> _ROWS_:
________________________________________
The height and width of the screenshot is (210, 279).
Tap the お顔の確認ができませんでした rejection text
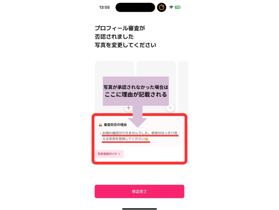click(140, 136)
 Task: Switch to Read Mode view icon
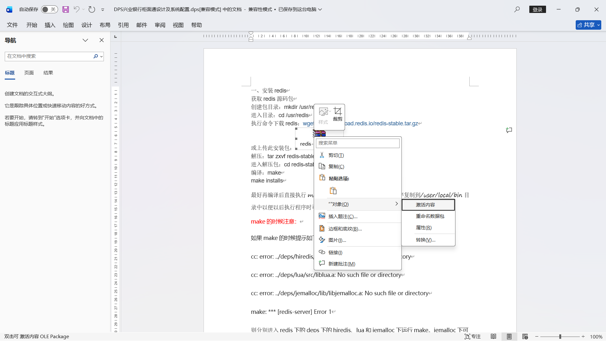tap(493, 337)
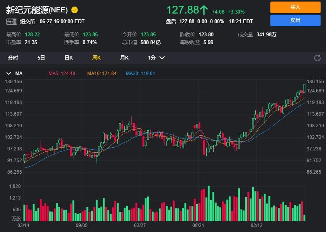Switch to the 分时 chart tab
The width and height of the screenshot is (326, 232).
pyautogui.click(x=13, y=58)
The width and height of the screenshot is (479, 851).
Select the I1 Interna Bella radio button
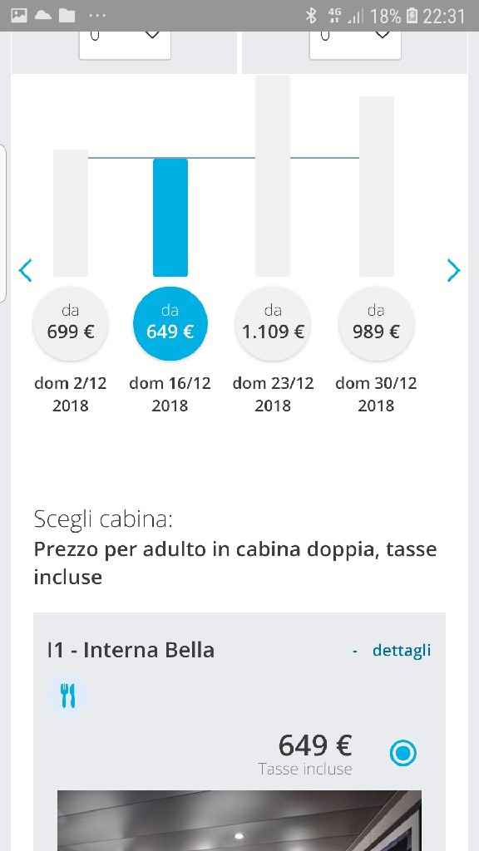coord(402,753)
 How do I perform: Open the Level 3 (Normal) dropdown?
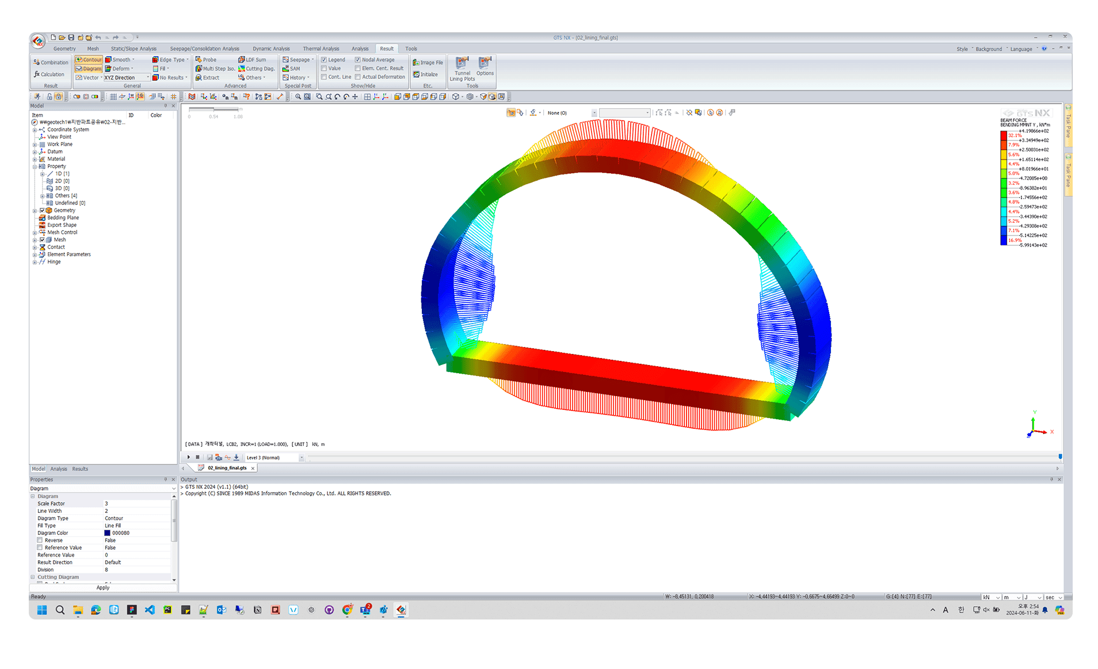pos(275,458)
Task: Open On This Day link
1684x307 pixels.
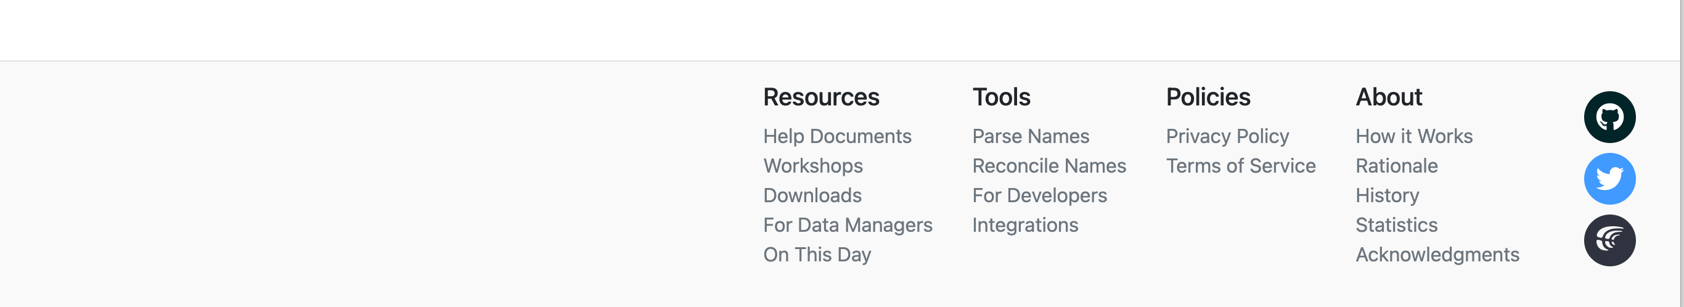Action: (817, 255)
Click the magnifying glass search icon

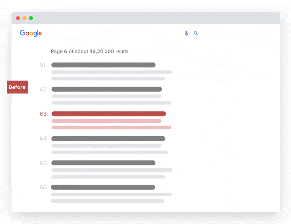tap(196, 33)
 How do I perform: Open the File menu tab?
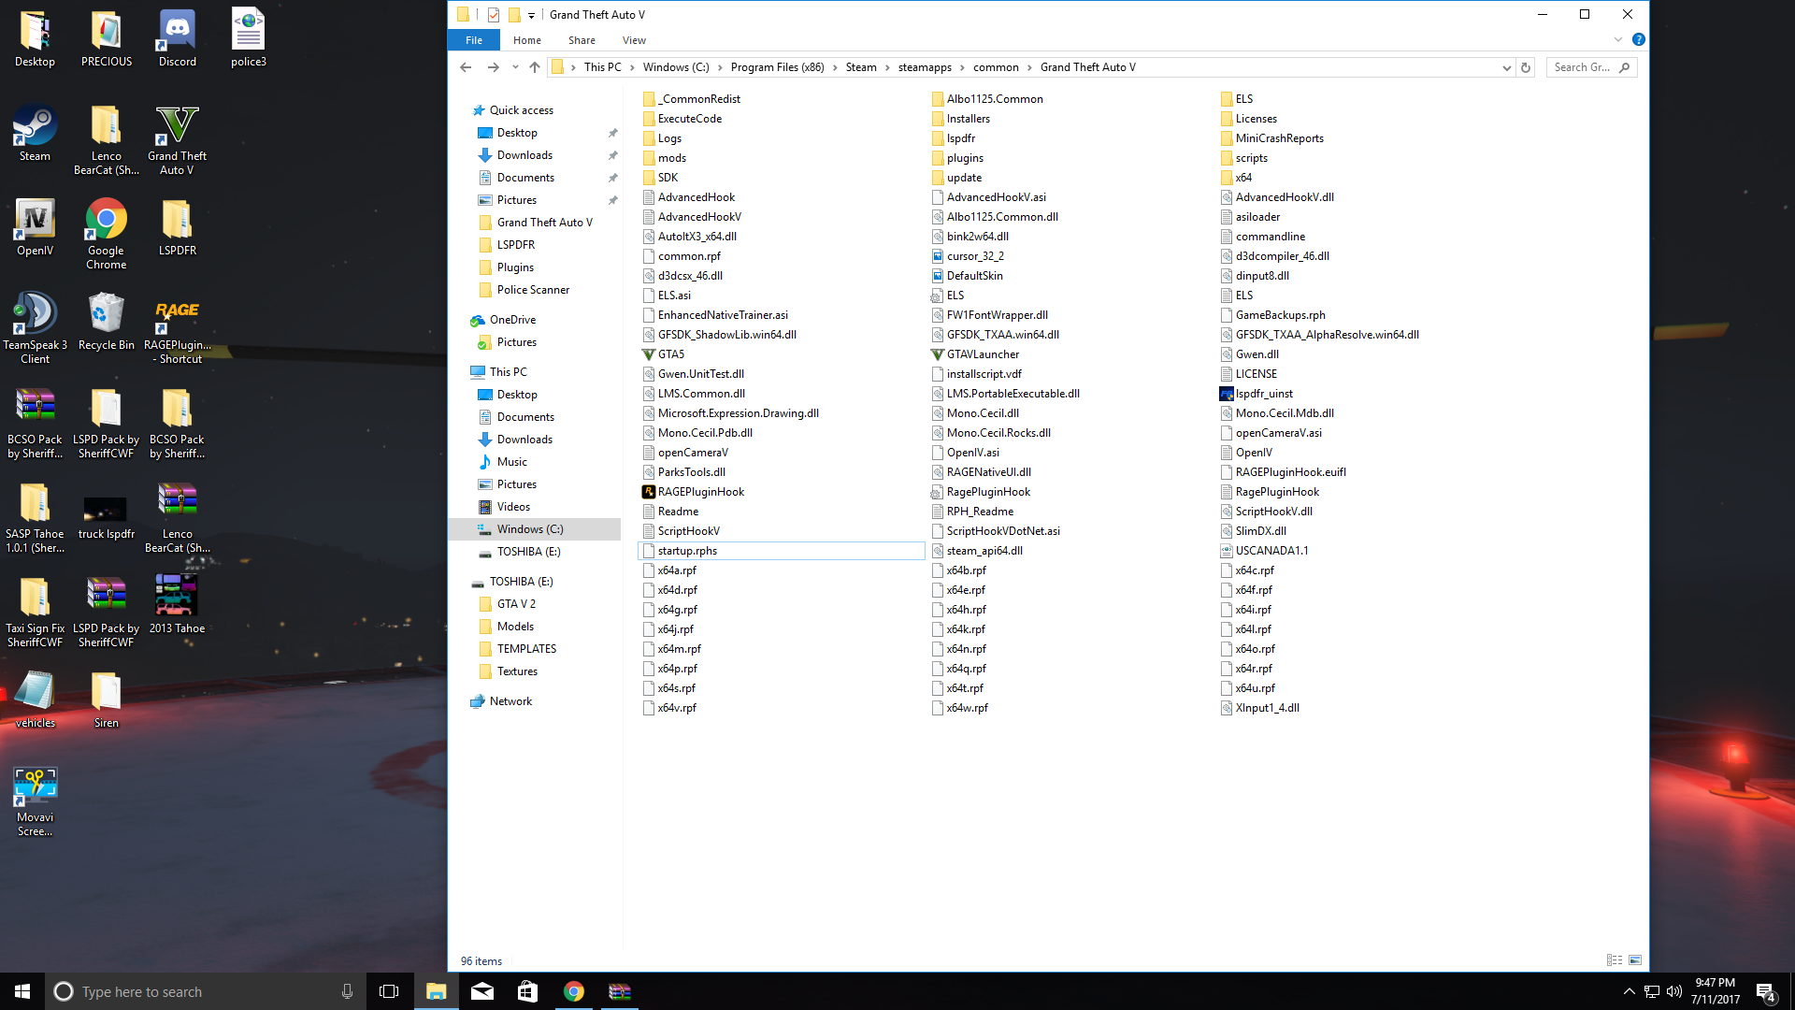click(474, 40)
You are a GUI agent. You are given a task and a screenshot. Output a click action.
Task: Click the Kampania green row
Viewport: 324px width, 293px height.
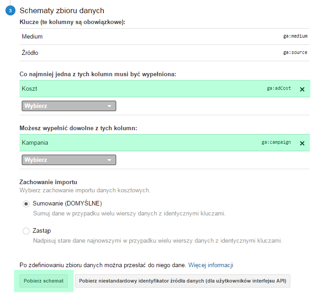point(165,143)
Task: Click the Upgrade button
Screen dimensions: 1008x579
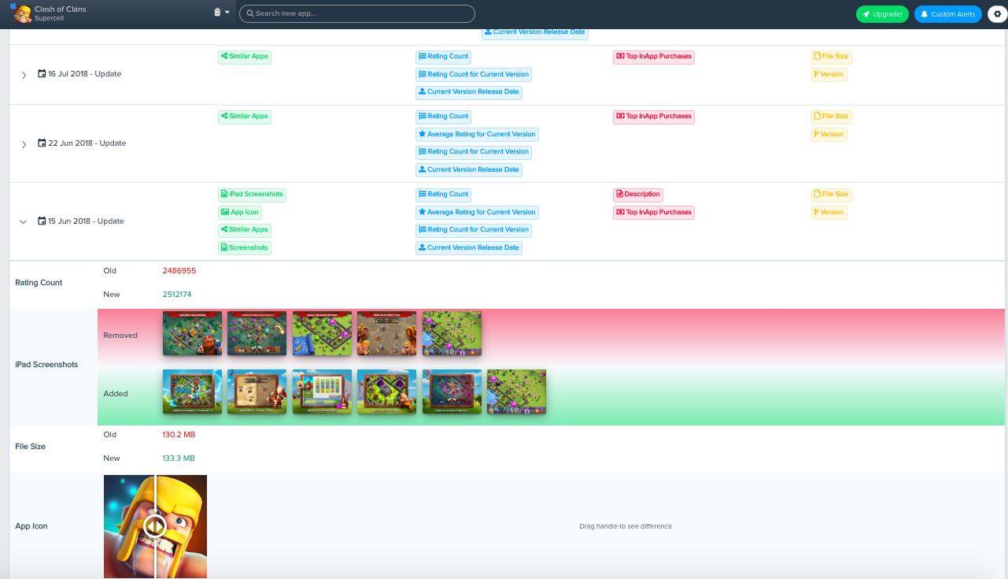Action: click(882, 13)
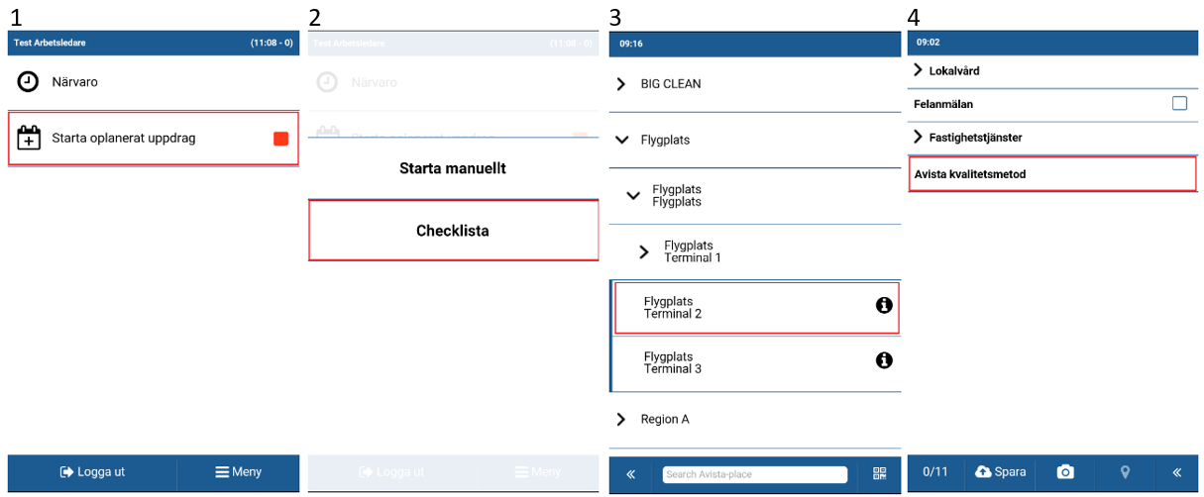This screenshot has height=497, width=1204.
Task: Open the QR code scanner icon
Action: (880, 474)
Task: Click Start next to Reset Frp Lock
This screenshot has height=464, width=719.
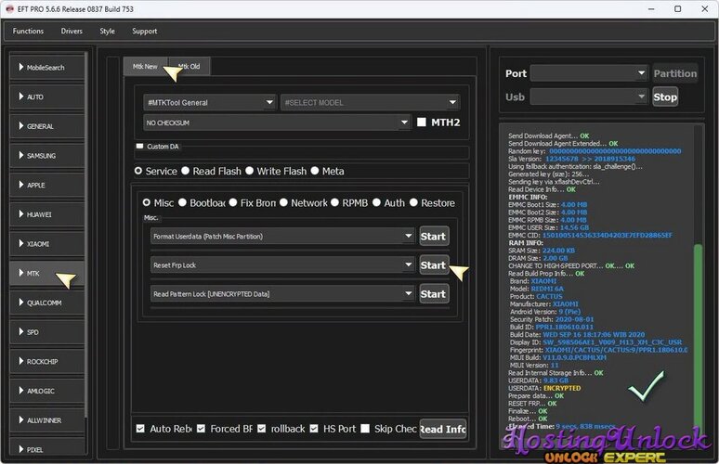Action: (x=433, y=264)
________________________________________
Transcribe the stretch of lines from the one containing "How do I perform: Open the File menu tab?" through the one containing "point(165,143)", leaving out the pictures.

> _SOLUTION FOR THIS PROBLEM_:
 How do I perform: Open the File menu tab?
click(474, 40)
You are a GUI agent. You are given a task and a screenshot. Output a click action.
Task: Click the Kampania green row
Viewport: 324px width, 293px height.
point(165,143)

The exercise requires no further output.